Nada especial, lo que no quiere decir que nos sea único.
Es tan solo ¡tan solo! una historia de amor de toda la vida, en todos los sentidos de la palabra. Una historia de amor que empieza en la infancia y no acaba nunca. Literalmente eterna.
¿Cómo lo cuenta?
Eso es lo que hace a esta obra excepcional. Me explico. Mientras los espectadores se van sentado, Wenses (Juanma Rodríguez) y Lala (Elena Oliveri quien, además, dirige la función con enorme sensibilidad) están sentados en un banco iluminado con luz lunar que deja un cerco de arena a su alrededor, mirando con ojos curiosos, un poco inquietos y un poco cotillas, al público.

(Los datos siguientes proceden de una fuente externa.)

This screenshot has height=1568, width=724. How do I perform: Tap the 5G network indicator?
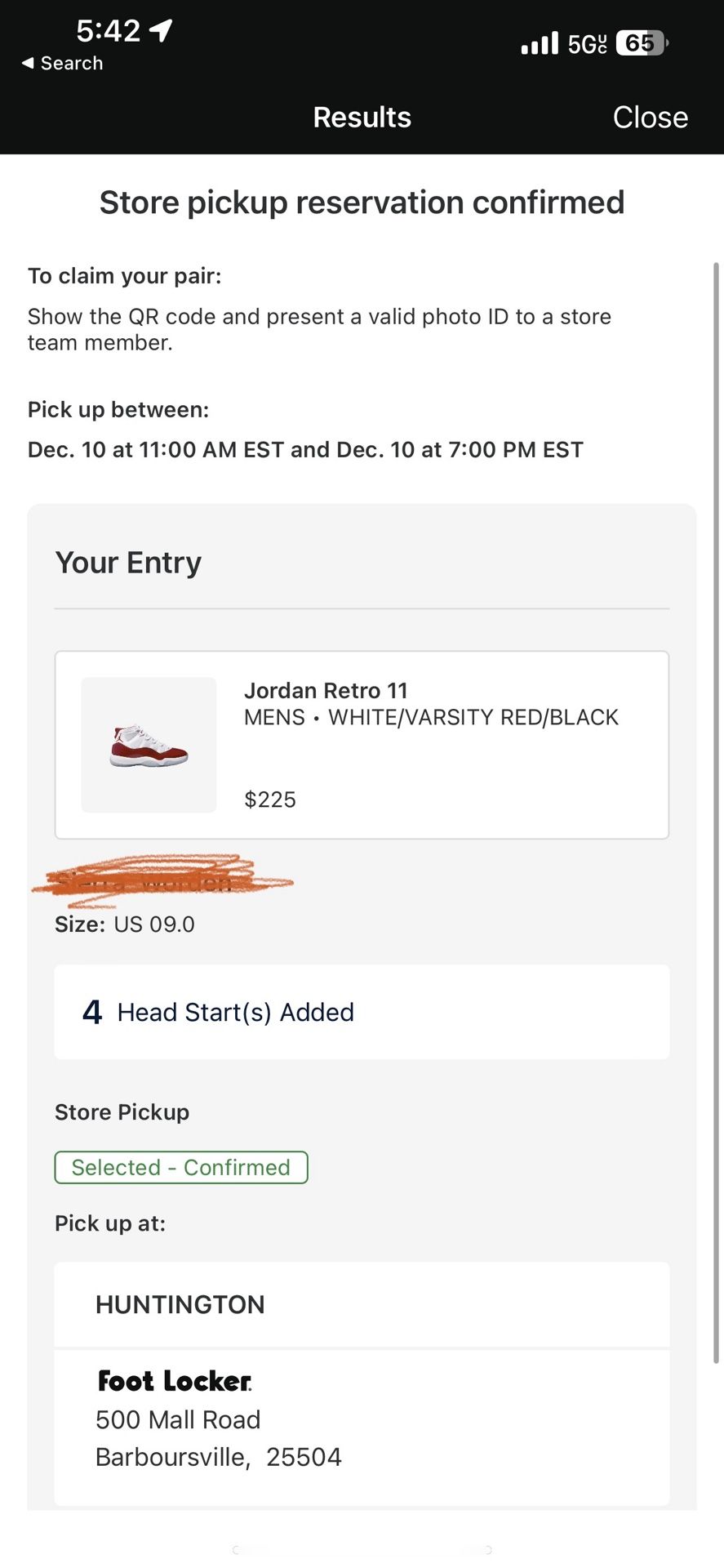588,43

Y, una vez sentados, hacen spoiler : ¡Están muertos! .
Sí, es una historia de realismo mágico que recoge la tradición mexicana del culto a los muertos y lo lleva a las tablas. Ahí reside el prodigio: con dulzura, con complicidad, sin un gramo de cursilería, sin dejar ni un centímetro para que entren los tópicos; Wences (un niño temeroso, tímido e inseguro) y Lala (una cría animosa con ganas de jugar) cuentan su historia a través de, como diría Serrat, “aquellas pequeñas cosas” que han ido llenando su vida desde que se conocieron de niños hasta el fallecimiento de un avejentado Wenses, pasando por la prematura muerte de Lala y de su hijo Wensescito.
La función, cuajada de humor y ternura, de disparate y lucidez, de encanto y de juego, encandila, encandila y encandila. “Si tu me cantas yo siempre estoy viva y nunca muero” dice Lala en un momento dado de la obra, y tiene razón.
Ya dije que esta función es, en todos los sentidos de la palabra, eterna.